REQUESTS:
A – Please copy everything from "Example #1, Example" down to "to review scores." in the passage on game review scores.
B – In the passage on game review scores, why does the author say a sequel with outdated visuals or unimproved sound may deserve a lower score? Explain in one to three sentences.

PASSAGE PROVIDED:
--- start ---

But what about series that go stale?  In other words, what can we say about sequels that are neither better nor worse than their predecessors?  I argue that there’s no reason to sequel bash these games either.  Sure, if a sequel suffers from outdated visuals or unimproved sound quality then it is entitled to a lower score because the standards for all games go up as time progresses, but if the core gameplay remains unchanged, there’s really no further reason to deduct from the score.  Consider the following remark from Matt Cassamassina’s review of Mario Party 8 on IGN:

In spite of our issues with the game, people who loved Mario Party 7 will probably enjoy Mario Party 8, too, but we’ve chosen not to reward Nintendo with an undeserved high score for a copy/paste sequel.

So scoring MP8 1.8/10 lower than MP7 is deserved for being of roughly the same caliber?  What if I’m new to the Mario Party series and I’m looking for somewhere to start?  Going by the review scores, I’ll probably gravitate away from MP8, even though it is referred to as a “copy/paste sequel” with no severe flaws that distinguish it from the other Mario Party games.  That’s not right.

The other main type of bashing is bashing for attention, and while this is less common than sequel bashing, it is still a problem.  Bashing for attention occurs when one reviewer takes issue with a game that is consistently well received by other reviewers, and that reviewer gives the game an undeservedly low score in order to set his or her review apart from the others.  See if you can find the reviewers guilty of bashing for attention in the following examples:

Example #1, Example #2, Example #3

I’m not saying that a reviewer cannot find fault with a game unless the other reviewers also find the same fault, but you must really be missing something if your score for a game is 40-50% lower than everyone else’s.  Even though reviews are subjective by nature, there still must be an objective component to accurately weight the merits and demerits of the game.  Otherwise, cheap tactics like bashing for attention only serve to undermine the regard given to review scores.

Flaw #1 with review scores: the 10-point scale

This entry is the first in a series I plan to write about why modern video game review scores are flawed.  One of the first steps in deciding whether or not to purchase a game is to read the reviews, and review scores are meant to provide at a glance what each reviewer thought of the game.  Converting paragraphs of text into a single numerical score, however, isn’t exactly a smooth process, and crucial information can be lost in translation.  But what good is a score if it does not accurately reflect the reviewer’s opinion?  In this post, I show why using a 10-point scale to review games is a bad idea.

The most critical problem with the 10-point scale is that the meaning of the middle scores is not well defined and not consistent from reviewer to reviewer.  It can generally be agreed that a game receiving a score of 9 or 10 is exceptional, and a game receiving a 0 or 1 (depending on how low the review scale goes, which also varies with the reviewer) is terrible.  But what can we say about a game that gets a 7?  Is a game considered average or below average if it gets a 5?  Admittedly, some reviewers and review sites do attempt to explain what their scores mean, but it would be nice to see a universal review scale so that such explanations would be unnecessary.

Another issue concerns the granularity of the scale, or how finely the scale is divided.  For example, a 10-point scale with granularity 0.5 allows scores of 0.0, 0.5, 1.0, and so on, all the way up to 10.0.  If a scale has too little granularity, then the review score has little meaning since two games could get the same score even if, comparatively, one is noticeably better than the other.  On the other hand, too much granularity goes beyond the realm of human discernment – is a game that earns a 6.3 really any better than a game earning a 6.2?  There’s also the problem of having constant granularity along the entire scale.  We may care whether a game earns an 8 or a 9, but we’d probably care a lot less whether a different game earns a 2 or a 3.

Given these points, I would argue that a traditional letter grading system would be best, provided that the reviewer uses a different mindset when assigning a grade and does not equate the letter grades with numbers.  Everyone can intuit that A = superb, B = good, C = average, D = below average, and F = failing, and with the addition of +’s and -‘s, the granulation is ideal.  I’ve noticed that EGM magazine and have switched to a letter-grade review system, which is a good start.  Gamespot also revamped its review system not too long ago, and their review scale now has granularity 0.5 (as opposed to 0.1).  These are all changes for the better, and it would be great if other reviewers followed suit.

--- end ---

Text and item location entries
--- start ---

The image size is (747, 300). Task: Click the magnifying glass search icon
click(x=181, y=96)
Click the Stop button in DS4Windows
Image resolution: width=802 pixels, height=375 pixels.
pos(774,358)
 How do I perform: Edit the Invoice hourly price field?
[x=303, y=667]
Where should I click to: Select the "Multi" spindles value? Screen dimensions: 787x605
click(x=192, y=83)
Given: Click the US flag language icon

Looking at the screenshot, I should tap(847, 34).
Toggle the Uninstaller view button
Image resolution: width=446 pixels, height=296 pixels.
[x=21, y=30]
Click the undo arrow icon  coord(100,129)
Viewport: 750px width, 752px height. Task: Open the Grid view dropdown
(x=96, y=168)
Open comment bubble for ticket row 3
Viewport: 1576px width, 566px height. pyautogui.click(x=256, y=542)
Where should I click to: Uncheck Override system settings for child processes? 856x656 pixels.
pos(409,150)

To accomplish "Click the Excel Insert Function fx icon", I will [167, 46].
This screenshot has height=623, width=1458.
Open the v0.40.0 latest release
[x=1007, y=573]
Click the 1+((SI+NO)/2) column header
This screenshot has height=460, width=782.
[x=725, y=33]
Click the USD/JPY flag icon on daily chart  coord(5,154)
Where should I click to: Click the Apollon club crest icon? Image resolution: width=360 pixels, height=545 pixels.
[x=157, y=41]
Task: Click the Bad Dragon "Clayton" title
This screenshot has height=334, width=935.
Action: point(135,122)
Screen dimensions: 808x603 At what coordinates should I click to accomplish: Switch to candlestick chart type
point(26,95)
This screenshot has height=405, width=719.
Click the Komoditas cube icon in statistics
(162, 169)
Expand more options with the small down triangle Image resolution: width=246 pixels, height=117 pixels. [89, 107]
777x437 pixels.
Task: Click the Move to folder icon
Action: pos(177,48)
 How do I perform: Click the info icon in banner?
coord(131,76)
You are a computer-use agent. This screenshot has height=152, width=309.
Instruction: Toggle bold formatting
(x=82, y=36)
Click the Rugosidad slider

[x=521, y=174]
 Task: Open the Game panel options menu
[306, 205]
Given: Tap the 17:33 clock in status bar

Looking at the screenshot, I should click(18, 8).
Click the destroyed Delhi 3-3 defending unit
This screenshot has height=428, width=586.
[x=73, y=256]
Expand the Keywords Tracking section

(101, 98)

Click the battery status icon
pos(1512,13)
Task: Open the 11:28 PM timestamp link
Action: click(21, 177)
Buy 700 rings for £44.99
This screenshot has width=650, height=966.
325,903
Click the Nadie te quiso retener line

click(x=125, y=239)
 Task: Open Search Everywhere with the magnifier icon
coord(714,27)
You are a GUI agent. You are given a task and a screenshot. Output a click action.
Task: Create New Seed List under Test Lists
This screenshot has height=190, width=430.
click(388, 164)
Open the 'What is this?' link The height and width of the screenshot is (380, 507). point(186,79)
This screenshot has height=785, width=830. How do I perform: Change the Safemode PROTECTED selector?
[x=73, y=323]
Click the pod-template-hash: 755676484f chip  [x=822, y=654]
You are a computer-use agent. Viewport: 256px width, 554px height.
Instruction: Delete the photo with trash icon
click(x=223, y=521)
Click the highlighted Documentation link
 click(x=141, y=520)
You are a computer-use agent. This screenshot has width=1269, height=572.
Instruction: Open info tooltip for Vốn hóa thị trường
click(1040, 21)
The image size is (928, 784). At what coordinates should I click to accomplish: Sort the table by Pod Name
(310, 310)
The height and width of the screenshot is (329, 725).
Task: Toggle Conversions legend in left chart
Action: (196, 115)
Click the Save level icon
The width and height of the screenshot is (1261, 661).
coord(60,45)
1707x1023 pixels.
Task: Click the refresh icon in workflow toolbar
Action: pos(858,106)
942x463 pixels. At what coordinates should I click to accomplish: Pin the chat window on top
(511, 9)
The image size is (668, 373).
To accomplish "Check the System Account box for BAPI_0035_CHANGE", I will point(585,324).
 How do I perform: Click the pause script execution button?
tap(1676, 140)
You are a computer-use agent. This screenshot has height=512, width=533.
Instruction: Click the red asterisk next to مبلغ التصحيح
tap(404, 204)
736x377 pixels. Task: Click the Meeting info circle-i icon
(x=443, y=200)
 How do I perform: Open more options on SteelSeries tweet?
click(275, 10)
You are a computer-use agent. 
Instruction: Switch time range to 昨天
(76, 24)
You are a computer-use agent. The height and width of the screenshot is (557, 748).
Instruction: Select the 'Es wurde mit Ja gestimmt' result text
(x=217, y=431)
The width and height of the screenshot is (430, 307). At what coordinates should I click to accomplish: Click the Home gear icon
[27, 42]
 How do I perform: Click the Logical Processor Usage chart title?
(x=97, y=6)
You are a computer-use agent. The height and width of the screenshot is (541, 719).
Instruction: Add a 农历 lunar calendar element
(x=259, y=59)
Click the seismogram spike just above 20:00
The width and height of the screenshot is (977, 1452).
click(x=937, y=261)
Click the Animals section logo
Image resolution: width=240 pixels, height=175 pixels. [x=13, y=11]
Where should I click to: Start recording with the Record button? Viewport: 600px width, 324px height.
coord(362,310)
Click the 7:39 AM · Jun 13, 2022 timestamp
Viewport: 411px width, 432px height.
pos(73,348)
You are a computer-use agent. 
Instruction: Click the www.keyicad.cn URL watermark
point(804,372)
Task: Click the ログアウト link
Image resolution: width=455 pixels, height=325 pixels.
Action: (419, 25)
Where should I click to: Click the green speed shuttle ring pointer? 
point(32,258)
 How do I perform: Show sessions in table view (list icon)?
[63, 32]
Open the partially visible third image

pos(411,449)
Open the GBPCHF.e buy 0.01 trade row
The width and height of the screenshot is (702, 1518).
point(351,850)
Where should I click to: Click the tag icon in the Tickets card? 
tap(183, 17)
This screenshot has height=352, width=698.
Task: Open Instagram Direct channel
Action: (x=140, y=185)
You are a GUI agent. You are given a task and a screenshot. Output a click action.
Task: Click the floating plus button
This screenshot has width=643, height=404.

--- end ---

THE RESULTS:
A –
Example #1, Example #2, Example #3

I’m not saying that a reviewer cannot find fault with a game unless the other reviewers also find the same fault, but you must really be missing something if your score for a game is 40-50% lower than everyone else’s.  Even though reviews are subjective by nature, there still must be an objective component to accurately weight the merits and demerits of the game.  Otherwise, cheap tactics like bashing for attention only serve to undermine the regard given to review scores.

B – The standards for all games go up as time progresses. A sequel whose visuals or sound have not improved falls below those higher standards, so it is entitled to a lower score.